Entries from a dataset
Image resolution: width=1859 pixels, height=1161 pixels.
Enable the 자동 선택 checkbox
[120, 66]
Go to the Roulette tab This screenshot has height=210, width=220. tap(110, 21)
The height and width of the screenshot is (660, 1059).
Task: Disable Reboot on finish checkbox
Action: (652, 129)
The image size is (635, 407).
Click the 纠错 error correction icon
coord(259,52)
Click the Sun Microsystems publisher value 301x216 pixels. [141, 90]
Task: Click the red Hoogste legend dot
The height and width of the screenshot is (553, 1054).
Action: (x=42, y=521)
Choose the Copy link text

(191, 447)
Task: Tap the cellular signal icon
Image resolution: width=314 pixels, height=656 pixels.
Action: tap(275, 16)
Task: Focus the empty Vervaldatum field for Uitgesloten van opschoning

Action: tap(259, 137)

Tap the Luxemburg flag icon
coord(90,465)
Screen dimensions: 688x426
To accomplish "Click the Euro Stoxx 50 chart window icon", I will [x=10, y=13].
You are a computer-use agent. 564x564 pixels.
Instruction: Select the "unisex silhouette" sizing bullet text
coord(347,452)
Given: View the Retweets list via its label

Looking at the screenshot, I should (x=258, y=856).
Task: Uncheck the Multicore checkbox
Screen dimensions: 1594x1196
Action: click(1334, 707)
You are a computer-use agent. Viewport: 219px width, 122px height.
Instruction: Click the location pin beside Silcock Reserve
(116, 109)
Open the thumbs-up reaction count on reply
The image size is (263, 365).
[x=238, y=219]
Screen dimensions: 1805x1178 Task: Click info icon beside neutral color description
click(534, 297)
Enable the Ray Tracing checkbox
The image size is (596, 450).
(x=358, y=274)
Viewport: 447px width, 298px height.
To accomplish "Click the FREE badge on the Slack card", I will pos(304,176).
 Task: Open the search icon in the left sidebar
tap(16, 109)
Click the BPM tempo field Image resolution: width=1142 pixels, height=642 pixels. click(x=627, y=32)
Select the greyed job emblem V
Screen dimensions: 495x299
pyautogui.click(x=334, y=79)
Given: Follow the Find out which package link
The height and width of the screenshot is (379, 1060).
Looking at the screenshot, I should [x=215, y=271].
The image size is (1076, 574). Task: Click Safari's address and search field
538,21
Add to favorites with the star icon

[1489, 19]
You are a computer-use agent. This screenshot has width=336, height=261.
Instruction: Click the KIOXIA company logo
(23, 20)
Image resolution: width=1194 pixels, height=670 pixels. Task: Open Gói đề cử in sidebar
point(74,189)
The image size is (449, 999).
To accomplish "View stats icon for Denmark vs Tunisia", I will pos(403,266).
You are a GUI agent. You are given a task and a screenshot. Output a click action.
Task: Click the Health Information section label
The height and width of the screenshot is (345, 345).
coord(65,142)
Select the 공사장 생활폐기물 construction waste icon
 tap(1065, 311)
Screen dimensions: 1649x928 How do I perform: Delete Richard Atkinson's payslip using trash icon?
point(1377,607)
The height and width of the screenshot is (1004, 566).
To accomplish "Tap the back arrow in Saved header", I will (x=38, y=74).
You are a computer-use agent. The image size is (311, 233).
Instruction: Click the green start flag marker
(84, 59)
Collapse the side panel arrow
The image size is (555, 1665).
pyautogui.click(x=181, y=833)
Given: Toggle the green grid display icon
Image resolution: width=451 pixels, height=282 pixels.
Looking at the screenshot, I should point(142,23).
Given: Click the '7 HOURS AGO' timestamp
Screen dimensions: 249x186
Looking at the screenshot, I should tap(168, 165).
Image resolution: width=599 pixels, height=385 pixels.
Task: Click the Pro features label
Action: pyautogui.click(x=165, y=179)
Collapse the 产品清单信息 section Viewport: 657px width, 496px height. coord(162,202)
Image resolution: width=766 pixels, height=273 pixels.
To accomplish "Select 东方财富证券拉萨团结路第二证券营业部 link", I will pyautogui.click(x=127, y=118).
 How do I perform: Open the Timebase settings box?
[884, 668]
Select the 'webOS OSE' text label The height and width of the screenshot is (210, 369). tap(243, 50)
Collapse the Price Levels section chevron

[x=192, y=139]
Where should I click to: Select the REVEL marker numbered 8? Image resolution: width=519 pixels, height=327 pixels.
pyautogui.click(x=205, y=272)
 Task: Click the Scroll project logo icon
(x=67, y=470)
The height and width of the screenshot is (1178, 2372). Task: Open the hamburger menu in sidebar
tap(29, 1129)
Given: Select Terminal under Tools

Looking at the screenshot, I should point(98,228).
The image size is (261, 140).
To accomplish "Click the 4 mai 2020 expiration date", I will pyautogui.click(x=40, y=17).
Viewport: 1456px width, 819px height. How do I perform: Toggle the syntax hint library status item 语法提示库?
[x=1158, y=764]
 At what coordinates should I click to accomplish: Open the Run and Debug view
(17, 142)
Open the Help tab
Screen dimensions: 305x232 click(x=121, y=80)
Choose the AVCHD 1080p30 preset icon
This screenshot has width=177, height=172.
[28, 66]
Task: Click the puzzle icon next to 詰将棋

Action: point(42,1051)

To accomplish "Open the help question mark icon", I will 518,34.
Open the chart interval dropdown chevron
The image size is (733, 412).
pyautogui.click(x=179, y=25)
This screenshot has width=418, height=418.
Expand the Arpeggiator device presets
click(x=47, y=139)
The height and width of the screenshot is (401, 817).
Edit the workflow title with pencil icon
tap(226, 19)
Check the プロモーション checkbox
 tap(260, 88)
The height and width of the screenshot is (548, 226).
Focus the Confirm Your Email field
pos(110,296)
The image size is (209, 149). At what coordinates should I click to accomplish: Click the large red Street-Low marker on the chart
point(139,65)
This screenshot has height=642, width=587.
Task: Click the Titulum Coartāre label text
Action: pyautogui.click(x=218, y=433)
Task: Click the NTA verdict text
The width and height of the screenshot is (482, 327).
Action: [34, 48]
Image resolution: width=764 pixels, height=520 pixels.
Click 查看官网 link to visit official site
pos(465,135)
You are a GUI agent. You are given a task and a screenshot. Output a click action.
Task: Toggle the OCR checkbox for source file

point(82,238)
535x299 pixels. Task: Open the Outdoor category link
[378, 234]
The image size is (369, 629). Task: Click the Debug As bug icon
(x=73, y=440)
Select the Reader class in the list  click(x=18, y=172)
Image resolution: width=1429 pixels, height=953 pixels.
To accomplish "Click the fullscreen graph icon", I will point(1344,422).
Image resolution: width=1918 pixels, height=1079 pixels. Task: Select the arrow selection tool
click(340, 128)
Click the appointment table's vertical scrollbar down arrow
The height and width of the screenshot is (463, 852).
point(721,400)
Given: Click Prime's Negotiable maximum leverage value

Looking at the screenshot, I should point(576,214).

## WRITTEN REQUEST
Rewrite the lines of the material beginning with the line containing "You are a computer-use agent. 564x564 pixels." and continuing through the line containing "Looking at the screenshot, I should (x=258, y=856).", changing "Retweets" to "Replies" and keeping everything else the same.

## FULL ANSWER
You are a computer-use agent. 564x564 pixels.
Instruction: Select the "unisex silhouette" sizing bullet text
coord(347,452)
Given: View the Replies list via its label

Looking at the screenshot, I should (x=258, y=856).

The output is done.